● **Exercise brief**
Find each line in the records below that contains the word "width" and copy those lines.
---------- Data lines
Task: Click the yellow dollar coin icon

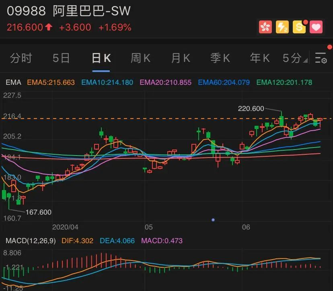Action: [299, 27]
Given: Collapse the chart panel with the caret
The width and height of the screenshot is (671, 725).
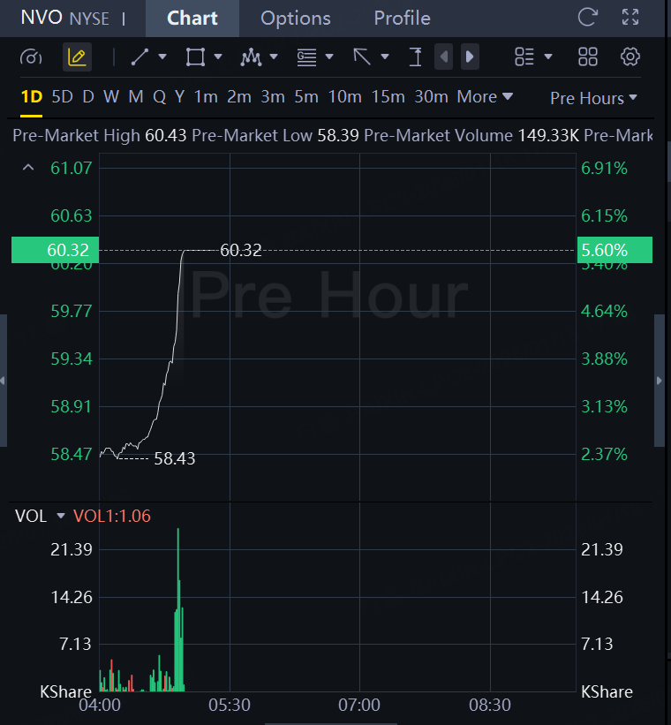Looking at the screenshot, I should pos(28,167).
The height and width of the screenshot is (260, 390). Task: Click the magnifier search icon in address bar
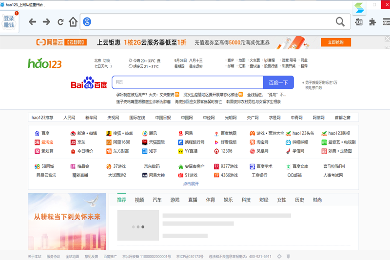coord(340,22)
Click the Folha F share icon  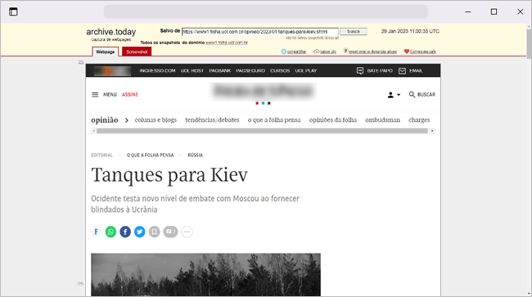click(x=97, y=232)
--------------------
---------- Data lines
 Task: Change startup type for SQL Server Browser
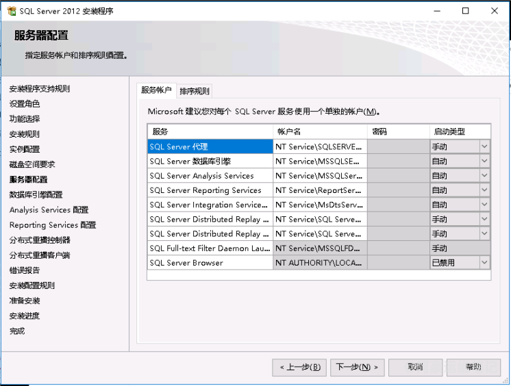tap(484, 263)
--------------------
● **Full output**
The width and height of the screenshot is (671, 725).
The height and width of the screenshot is (260, 390). Task: Click the magnifier search icon in address bar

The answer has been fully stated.